→ INSTRUCTIONS:
[a] According to the passage on the Urban Agriculture research project in Casablanca, what role did informal and subsistence-related practices turn out to play?
[b] Pick up the passage on the Urban Agriculture research project in Casablanca after its last line and write the next part.

— BEGIN DOCUMENT EXTRACT —

Research approach

The project pursues an open, process-oriented research approach subjected to follow-up adjustments. This means that new insights and the ones generated from the research process can be applied to monitor and more precisely define the research questions, and that feedbacks occur.

A refinement of the initial hypothesis was already undertaken in the preliminary phase of the project. Contrary to the original assumptions, informal and subsistence-related practices of Urban Agriculture played only a minor role in Casablanca, leading to the research aspects concerning informal practices being withdrawn in favour of a more planning-orientated approach. This placed more emphasis on an area-related approach, concentrating on the tremendous transformation processes in today’s peri-urban area of the urban region.

The four central questions that were formulated to steer the research in the second stage were:

  • To what extent can Urban Agriculture play a significant role in adapting to the consequences of climate change, in climate protection, and in energy efficiency, which represent amongst Morocco’s greatest economic and ecological challenges?
  • To what extent is Urban Agriculture an innovative strategy for the sustainable land conservation of urban open space?

— END DOCUMENT EXTRACT —
— BEGIN SUPPLIED DATA —

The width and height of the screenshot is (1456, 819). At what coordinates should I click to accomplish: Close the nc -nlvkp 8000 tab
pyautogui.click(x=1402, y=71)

— END SUPPLIED DATA —

→ ANSWERS TO THE EXERCISE:
[a] Contrary to the original assumptions, they played only a minor role in Casablanca.

[b]
  • To what extent can Urban Agriculture contribute to the struggle against poverty?
  • How can Urban Agriculture be integrated as a vital element of urban development in accordance with local conditions?
Figure: Project rhombus


Four topic areas

Four topic areas were defined for the organisation of the working process that were to be studied in-depth, within each of which subsidiary questions were to be examined. They are:

  •  urban development
  • agriculture
  • climate change
  • governance and technical support

 


Through the so-called project rhombus, the four topic areas are placed in relation to each other. The project rhombus simultaneously serves as a tool to generate “integrated objects” such as common visions, scenarios and guidelines.


Research approach


The subsidiary research approaches follow different routes, partially explained by the methodological approaches of the participating research disciplines.

  • The “normative research orientation” examines the mechanisms of the urban system itself, for example system-internal spatial production, and in its results proposes regulatory strategies aimed not at the individual actors and subsidiary topic areas, but at the overall system. With the conceptualisation of Urban Agriculture and the design of spatial models it performs settings within the investigative framework.
  • The “descriptive, empirical research orientation” examines the status quo and the scope for optimisation in the areas of the project rhombus that interact within the topic area of Urban Agriculture. As a result, basic on-topic data is obtained, as well as strategies for optimation, adaptation and learning.   
  • The “applied research orientation” develops solution approaches for specific, topic-related interface management and technical support that is tailored to the specific topic areas. Using action research, it examines the overall approach of the project by means of an early implementation of solution approaches.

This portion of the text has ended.